Give back, exactly and with nothing else, the lines running from the one that contains "1005x604 pixels. How" to the end of the entries below; do not include pictures.

=== Information given ===

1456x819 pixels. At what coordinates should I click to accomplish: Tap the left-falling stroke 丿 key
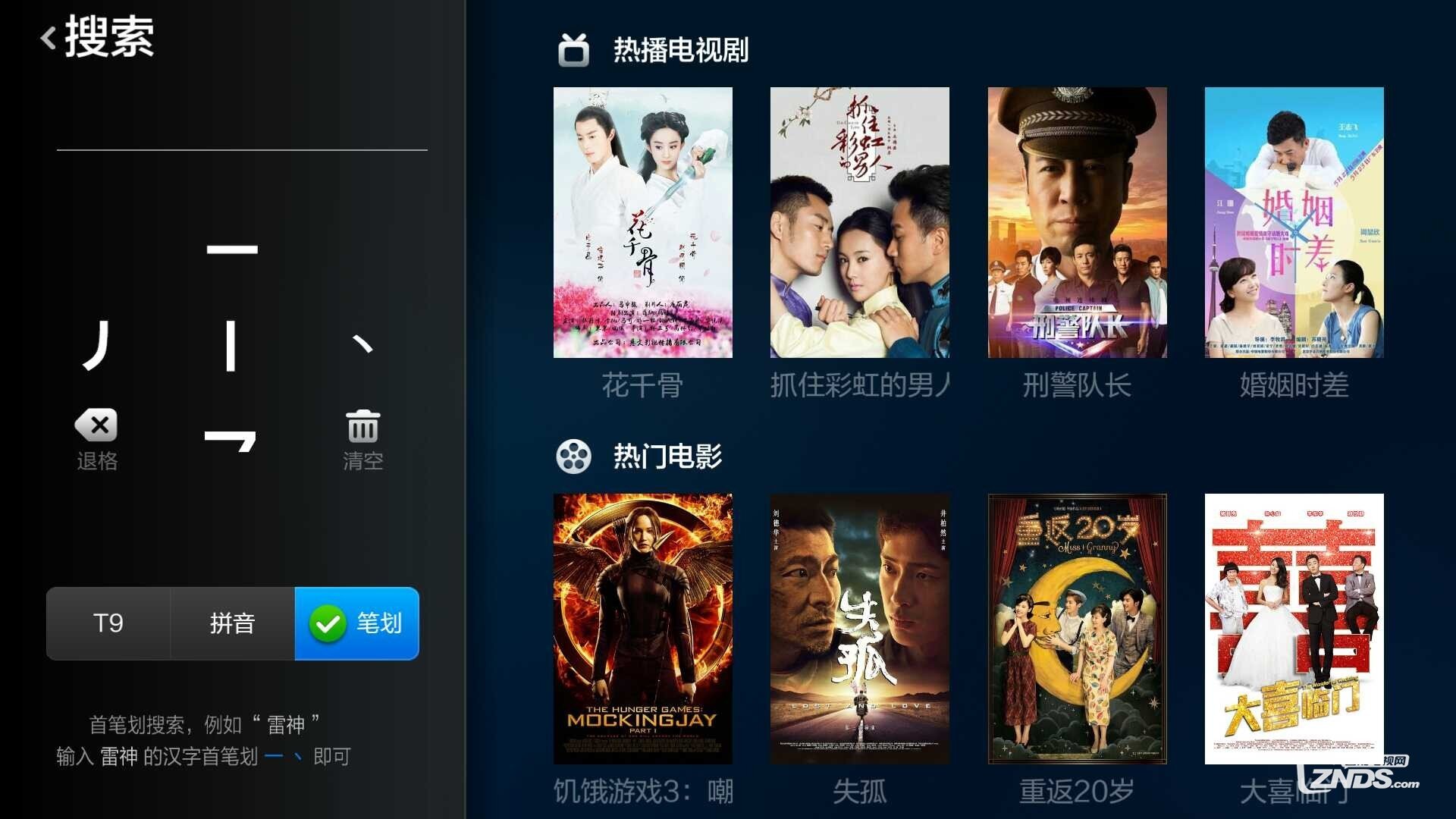pos(97,345)
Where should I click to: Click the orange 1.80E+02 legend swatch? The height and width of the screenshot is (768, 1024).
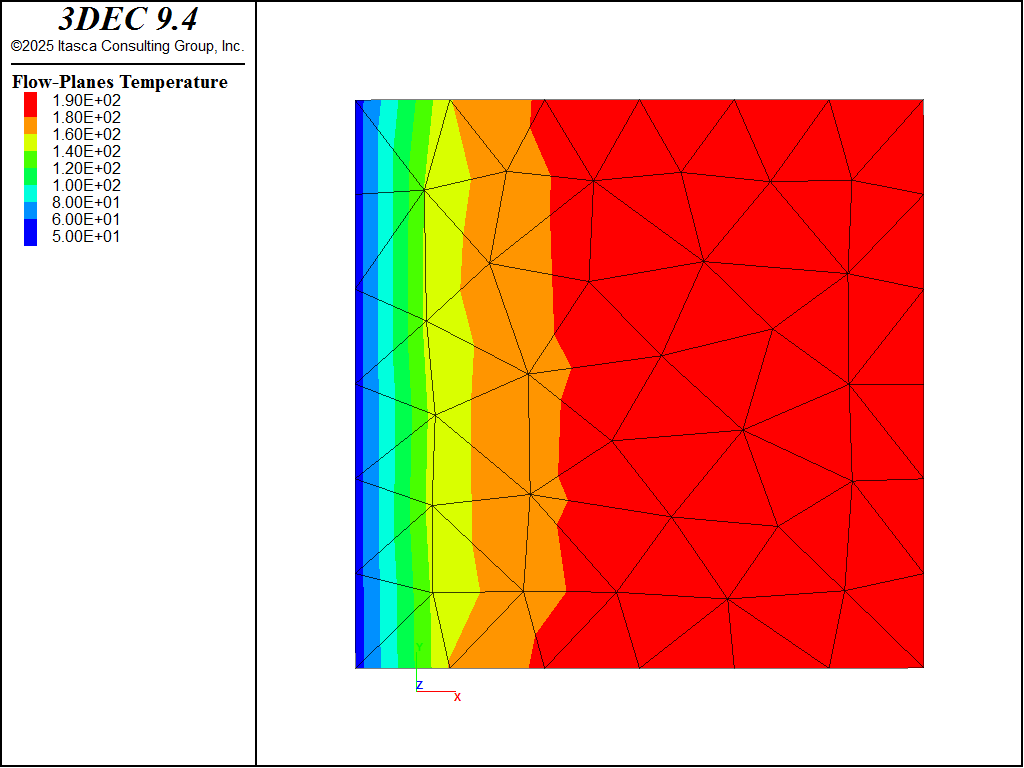tap(31, 117)
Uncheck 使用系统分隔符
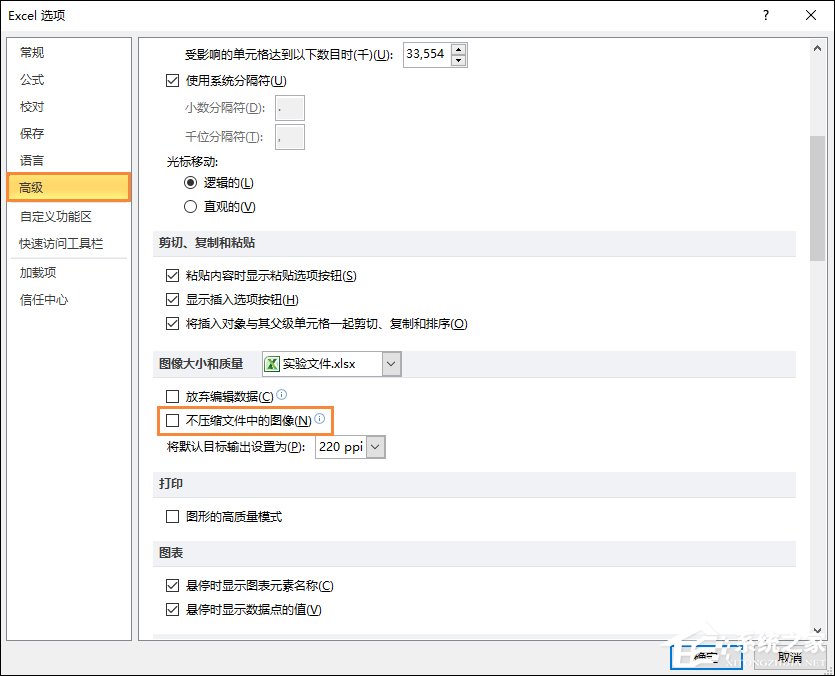The image size is (835, 676). tap(174, 81)
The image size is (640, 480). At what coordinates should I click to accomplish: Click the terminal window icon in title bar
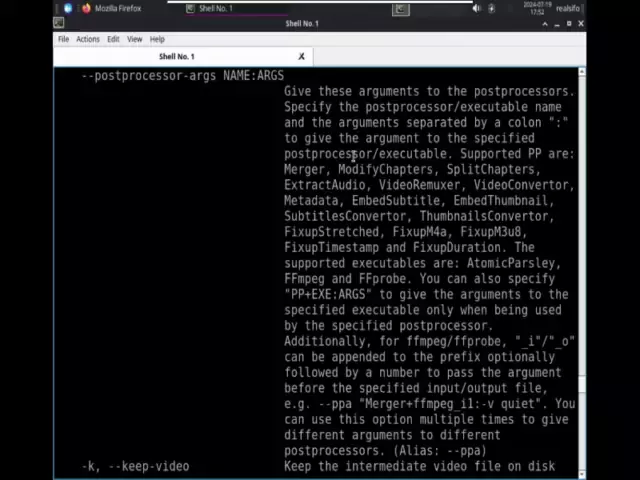[x=61, y=23]
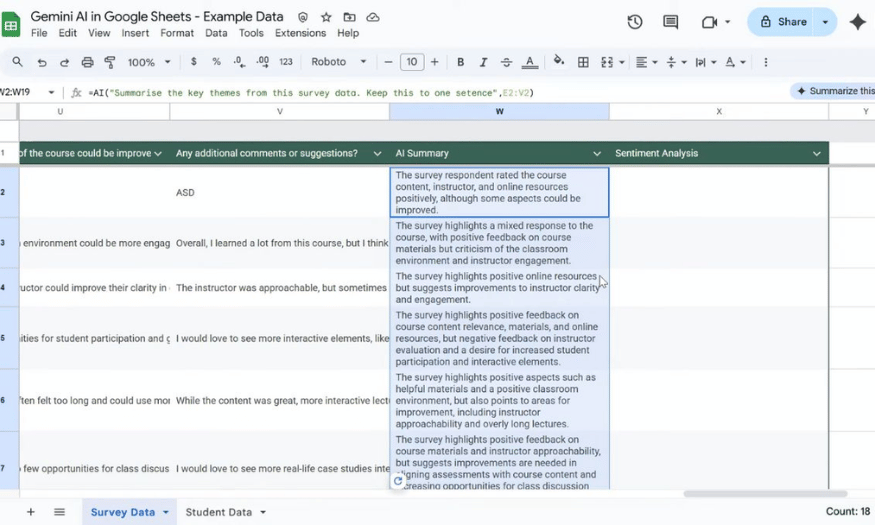Toggle italic formatting
This screenshot has width=875, height=525.
[483, 62]
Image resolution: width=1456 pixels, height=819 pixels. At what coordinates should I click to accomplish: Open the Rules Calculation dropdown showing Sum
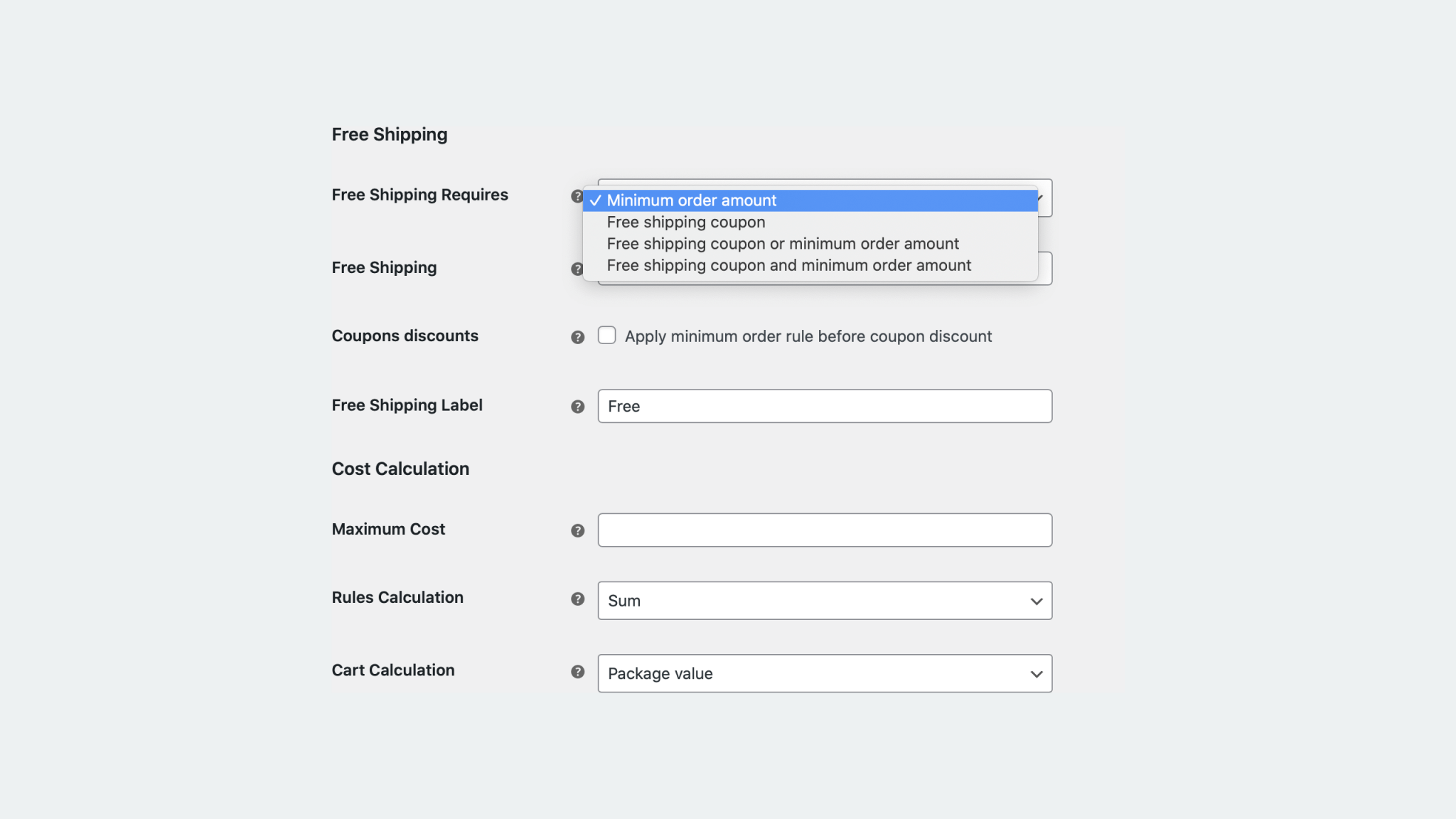click(825, 600)
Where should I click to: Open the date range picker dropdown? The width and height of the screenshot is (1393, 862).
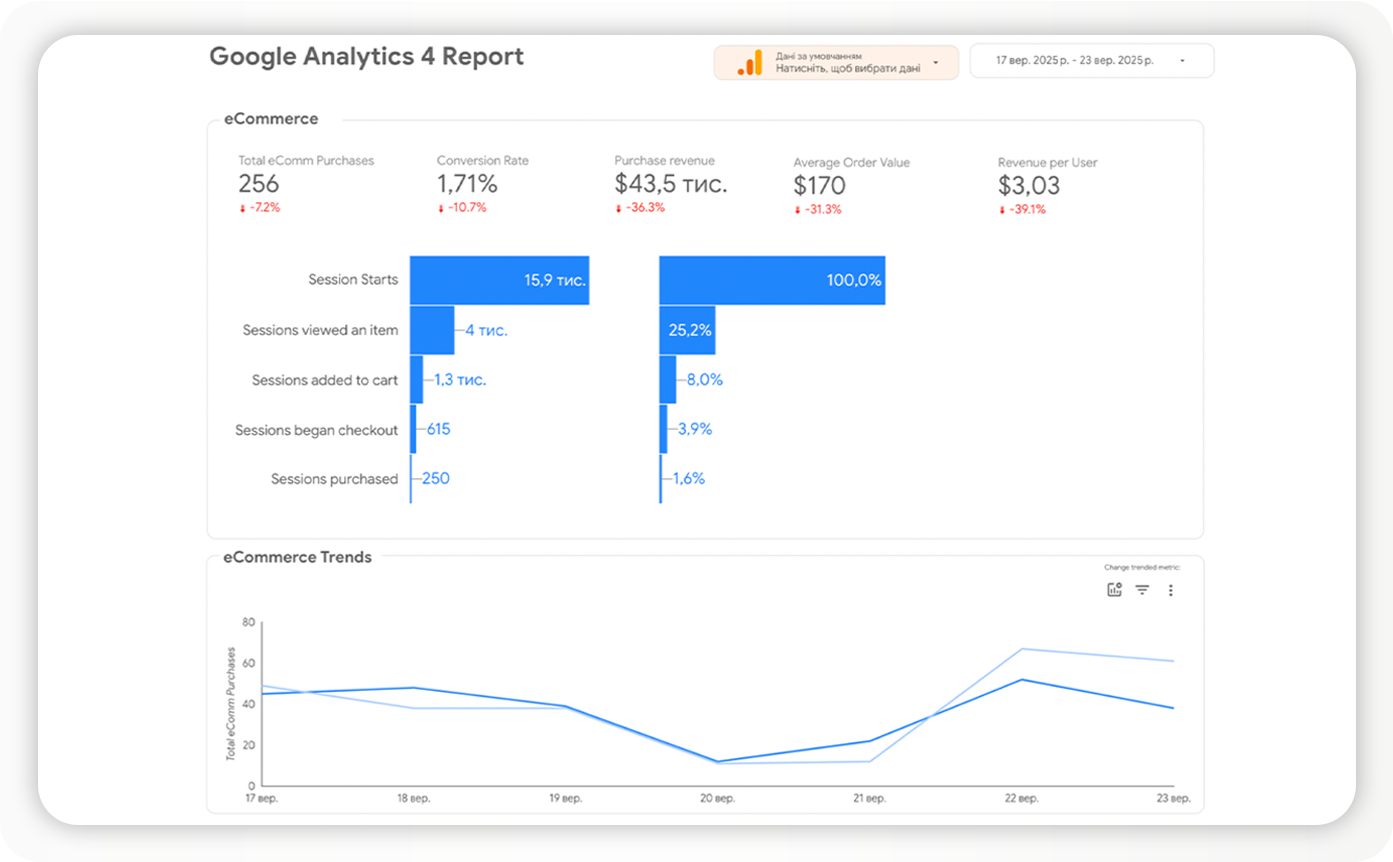pyautogui.click(x=1182, y=61)
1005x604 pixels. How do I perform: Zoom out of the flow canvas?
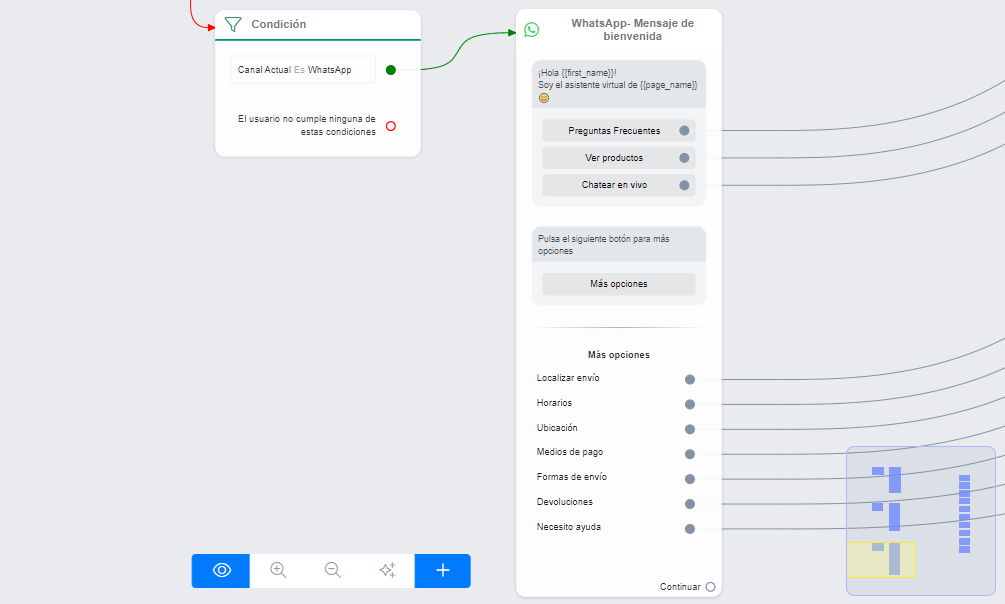pos(333,570)
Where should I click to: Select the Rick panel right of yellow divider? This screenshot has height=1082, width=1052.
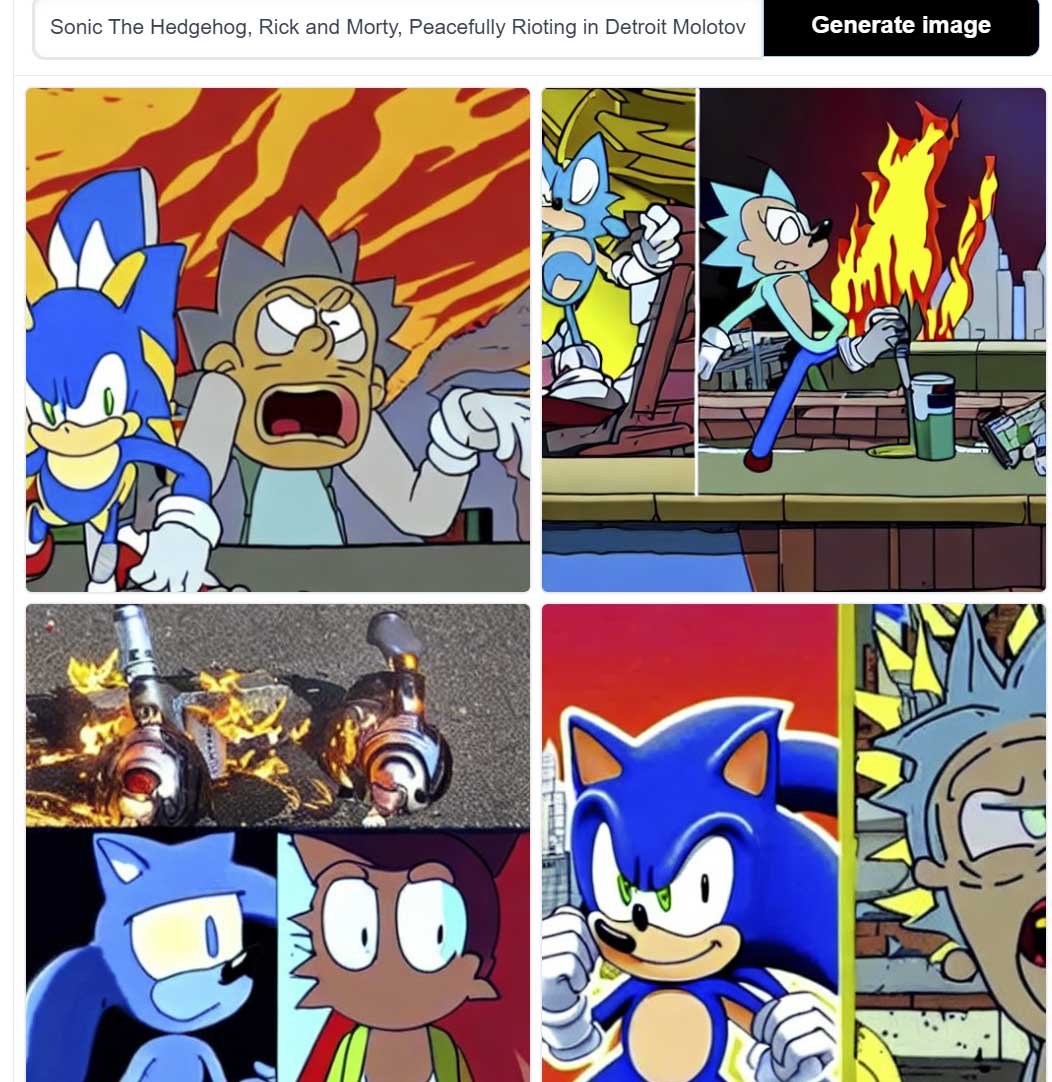coord(951,843)
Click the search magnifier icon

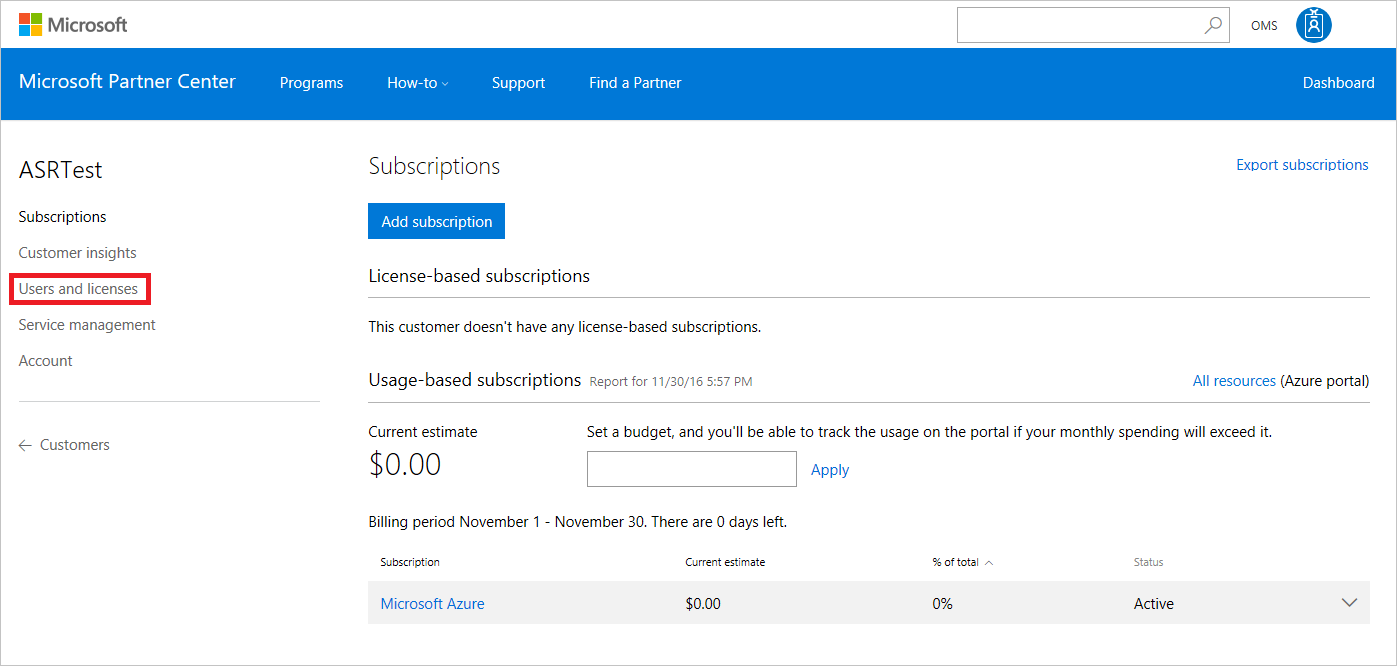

===

» **Answer to this task**
1005x604 pixels. How do I perform: Zoom out of the flow canvas?
pos(333,570)
Where should I click to: Select the Rick panel right of yellow divider? This screenshot has height=1082, width=1052.
coord(951,843)
Click the search magnifier icon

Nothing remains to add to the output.